“Isn’t it true, Dr. Squires, that you are an advocate?”
As an occasional expert for plaintiffs in fair housing lawsuits this is a question I almost always get during depositions. The implication, of course, is that as an advocate I am less knowledgeable, more biased, and less credible than the experienced, informed, and, most importantly, objective representatives of the defendant. Consequently, judges and juries should dismiss out of hand any input I might provide.
This is a widespread but rather peculiar framing of these issues.
I am a college professor, as are many experts in such proceedings. My financial self- interest is served primarily by writing articles and books for scholarly, refereed publications. To the extent that my work is viewed as biased or the posturing of an advocate I will be less likely to get my work published and any increase in my compensation from my university will be reduced as a result.

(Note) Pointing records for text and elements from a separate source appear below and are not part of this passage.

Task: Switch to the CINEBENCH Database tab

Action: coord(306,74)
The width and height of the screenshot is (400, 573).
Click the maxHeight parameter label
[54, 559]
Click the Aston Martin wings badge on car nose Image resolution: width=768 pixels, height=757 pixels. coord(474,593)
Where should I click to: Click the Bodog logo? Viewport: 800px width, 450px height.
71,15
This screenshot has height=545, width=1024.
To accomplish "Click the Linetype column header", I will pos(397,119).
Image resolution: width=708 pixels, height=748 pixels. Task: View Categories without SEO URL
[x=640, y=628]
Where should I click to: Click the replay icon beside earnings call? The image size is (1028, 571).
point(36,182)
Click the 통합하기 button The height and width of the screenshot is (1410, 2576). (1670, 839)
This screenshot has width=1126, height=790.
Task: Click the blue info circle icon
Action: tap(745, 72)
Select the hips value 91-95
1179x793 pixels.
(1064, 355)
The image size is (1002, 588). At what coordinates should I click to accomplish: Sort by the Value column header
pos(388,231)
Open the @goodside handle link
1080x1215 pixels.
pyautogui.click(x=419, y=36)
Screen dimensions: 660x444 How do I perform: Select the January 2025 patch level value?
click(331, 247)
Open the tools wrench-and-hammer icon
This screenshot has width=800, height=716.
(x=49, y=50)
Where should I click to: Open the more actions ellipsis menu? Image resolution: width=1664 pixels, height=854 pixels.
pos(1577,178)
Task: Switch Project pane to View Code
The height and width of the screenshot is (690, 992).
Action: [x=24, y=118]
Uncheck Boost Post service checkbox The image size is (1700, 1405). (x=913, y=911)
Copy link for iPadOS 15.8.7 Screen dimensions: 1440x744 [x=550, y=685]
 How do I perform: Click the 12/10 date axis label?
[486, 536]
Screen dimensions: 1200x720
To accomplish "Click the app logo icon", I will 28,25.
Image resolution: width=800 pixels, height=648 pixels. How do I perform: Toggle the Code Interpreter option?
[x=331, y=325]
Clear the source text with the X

So while it might be the case that all of us have our subjective perspectives on various matters, my occupation demands that I at least strive for objectivity in my work. That is not the case for a defendant in a fair housing lawsuit. (Plaintiffs, of course, have a partisan interest but the reports produced by their experts are only of value if they grow out of their scholarly research and are of no value to them if they are viewed simply as advocacy.)
This question recently came up again when I was deposed as an expert for the plaintiff in an insurance discrimination case where an insurance company was accused of refusing to sell policies in a community, in part, because of the ethnic composition of the residents there. Attorneys for the insurer asked me if I was an advocate. I acknowledged that I am in favor of strong enforcement of fair housing and anti-discrimination rules and responded that I assumed this makes me no more of an advocate than anyone else in the room.
Then I pointed out that my hourly fee for my work on this case would not be affected at all by the outcome. On the other hand, I reminded my questioners, the insurer they represented had a major financial self-interest in the outcome and observed that, consequently, their client was the most biased participant in these proceedings and the one whose objectivity was in fact most in question. They were representing the advocate. They then changed the line of questioning.
Litigation is an adversarial procedure and it is to be expected that defendants and plaintiffs will strive to represent their interests. But the credibility of those who are motivated primarily to pursue objective social science research and who favor effective enforcement of fair housing rules should not be discounted or discredited in favor of those whose self -interest is primarily their financial self-interests.